## Problem statement
Can you edit the material below so that every "coordinate pair" becomes "point", leaving everything else unchanged?
**** Data to use
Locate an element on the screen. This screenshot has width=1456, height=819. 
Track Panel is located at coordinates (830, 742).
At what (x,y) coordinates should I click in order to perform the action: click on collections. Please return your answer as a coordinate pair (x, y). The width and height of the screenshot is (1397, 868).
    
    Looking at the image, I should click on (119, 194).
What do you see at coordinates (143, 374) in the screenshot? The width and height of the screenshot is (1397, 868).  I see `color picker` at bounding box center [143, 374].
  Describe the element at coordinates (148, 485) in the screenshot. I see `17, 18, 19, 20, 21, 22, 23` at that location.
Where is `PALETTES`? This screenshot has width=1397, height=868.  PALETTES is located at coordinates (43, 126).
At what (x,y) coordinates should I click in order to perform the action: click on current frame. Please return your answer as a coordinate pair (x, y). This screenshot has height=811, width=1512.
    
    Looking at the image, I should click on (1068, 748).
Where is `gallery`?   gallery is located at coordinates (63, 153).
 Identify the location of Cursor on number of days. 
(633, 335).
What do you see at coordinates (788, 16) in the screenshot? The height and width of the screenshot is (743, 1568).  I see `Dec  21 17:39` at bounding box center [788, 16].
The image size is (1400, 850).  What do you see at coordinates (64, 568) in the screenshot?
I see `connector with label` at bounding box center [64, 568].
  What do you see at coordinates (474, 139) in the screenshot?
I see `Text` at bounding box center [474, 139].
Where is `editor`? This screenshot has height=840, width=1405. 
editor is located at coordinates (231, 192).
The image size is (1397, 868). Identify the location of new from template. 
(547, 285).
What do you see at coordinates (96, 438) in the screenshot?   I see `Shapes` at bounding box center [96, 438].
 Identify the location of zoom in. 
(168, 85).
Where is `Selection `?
********
## Written answer
Locate an element on the screen. This screenshot has width=1456, height=819. 
Track Panel is located at coordinates (830, 742).
At what (x,y) coordinates should I click in order to perform the action: click on collections. Please return your answer as a point (x, y). The width and height of the screenshot is (1397, 868).
    
    Looking at the image, I should click on (119, 194).
What do you see at coordinates (143, 374) in the screenshot? The width and height of the screenshot is (1397, 868).  I see `color picker` at bounding box center [143, 374].
  Describe the element at coordinates (148, 485) in the screenshot. I see `17, 18, 19, 20, 21, 22, 23` at that location.
Where is `PALETTES`? This screenshot has width=1397, height=868.  PALETTES is located at coordinates (43, 126).
At what (x,y) coordinates should I click in order to perform the action: click on current frame. Please return your answer as a point (x, y). This screenshot has height=811, width=1512.
    
    Looking at the image, I should click on (1068, 748).
Where is `gallery`?   gallery is located at coordinates (63, 153).
 Identify the location of Cursor on number of days. 
(633, 335).
What do you see at coordinates (788, 16) in the screenshot? The height and width of the screenshot is (743, 1568).  I see `Dec  21 17:39` at bounding box center [788, 16].
The image size is (1400, 850).  What do you see at coordinates (64, 568) in the screenshot?
I see `connector with label` at bounding box center [64, 568].
  What do you see at coordinates (474, 139) in the screenshot?
I see `Text` at bounding box center [474, 139].
Where is `editor`? This screenshot has height=840, width=1405. 
editor is located at coordinates (231, 192).
The image size is (1397, 868). Identify the location of new from template. 
(547, 285).
What do you see at coordinates (96, 438) in the screenshot?   I see `Shapes` at bounding box center [96, 438].
 Identify the location of zoom in. 
(168, 85).
Where is `Selection `?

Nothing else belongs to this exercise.